Nöroloji Uzmanı Dr. Aycan Oto, her kademedeki Parkinson hastalığına verebilecek bir tedavi olduğunu söyledi.
Bu nedenle hastaların asla ümitsizliğe kapılmaması gerektiğini belirten Oto, “Parkinson hastalığı ömür uzunluğu bireye eşlik edeceği için ona teslim olmamak, onu yönetmek gerekir. Tedaviye uyan ve ömür biçimini uyarlayabilen hastalar, yakınlarının takviyesiyle hastalığın neden olabileceği zorlukları birlikte aşabilecektir. Parkinson, sahiden bir son değildir” dedi.

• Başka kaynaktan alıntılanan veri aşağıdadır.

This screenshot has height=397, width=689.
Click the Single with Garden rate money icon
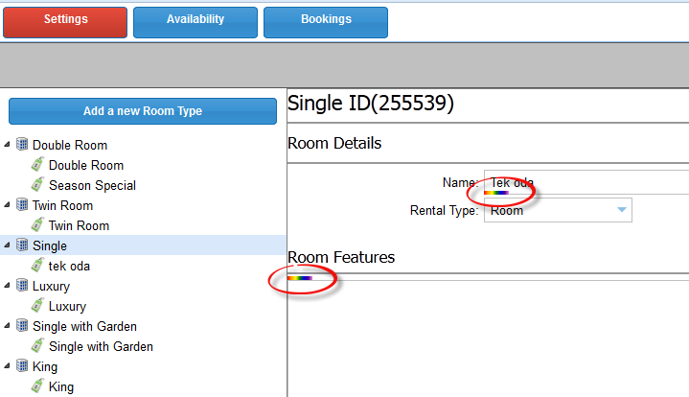[x=38, y=346]

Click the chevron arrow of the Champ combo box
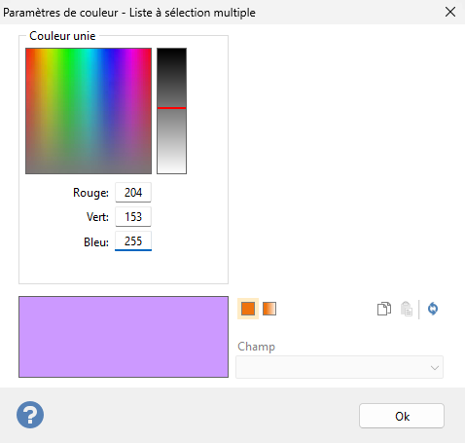point(435,368)
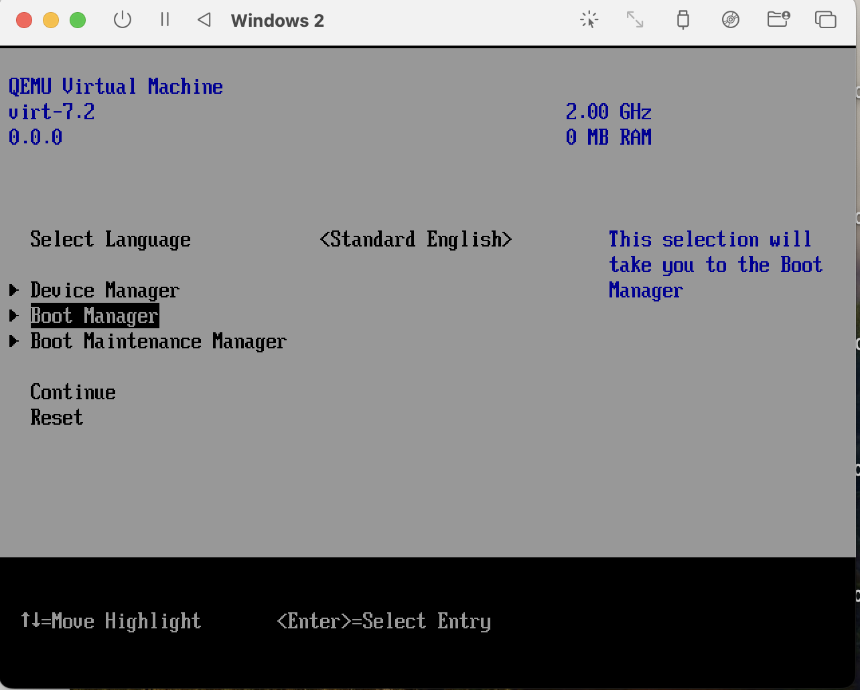The image size is (860, 690).
Task: Expand the Device Manager disclosure triangle
Action: (14, 290)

“GELİŞMEKTE OLAN TEDAVİLER VAR”
Tahminlere nazaran ülkemizde her yıl yaklaşık 10 bin yeni teşhis koyulduğunu, fakat bir kısmının hastalığın şuurunda olup tabibe ulaşabildiğine dikkat çeken Oto, “Parkinson hastalığını büsbütün uygunlaştırıcı bir tedavi şimdi bulunmamakla birlikte, kullanılan ilaçlar ve cerrahi metotlarla belirtileri büyük ölçüde düzeltmek ve birçok hastanın hayatını daha kaliteli bir biçimde sürdürmesi sağlanabilmektedir. Parkinson hastalığının başlangıç tedavisi ağızdan alınan ilaçlardır. Hastalığın tedavisinde yer alan ilaçlar hastalığı durduramamakta fakat belirtileri hafifleterek hastanın günlük ömür faaliyetlerini rahat sürdürebilmesine yardım etmektedirler. Hastalığın erken evresinde tedaviye başlandığında dopamin eksikliğinin beyinde oluşturacağı başka fonksiyon bozuklukları geciktirilebilmektedir. Bununla birlikte beraber günümüzde geliştirilmekte olan daha farklı tedaviler de vardır. Bunlardan birisi de ülkemizde de kullanıma girmiş olan, direkt ince bağırsağa ilaç verme formunda bir yöntemdir” diye konuştu.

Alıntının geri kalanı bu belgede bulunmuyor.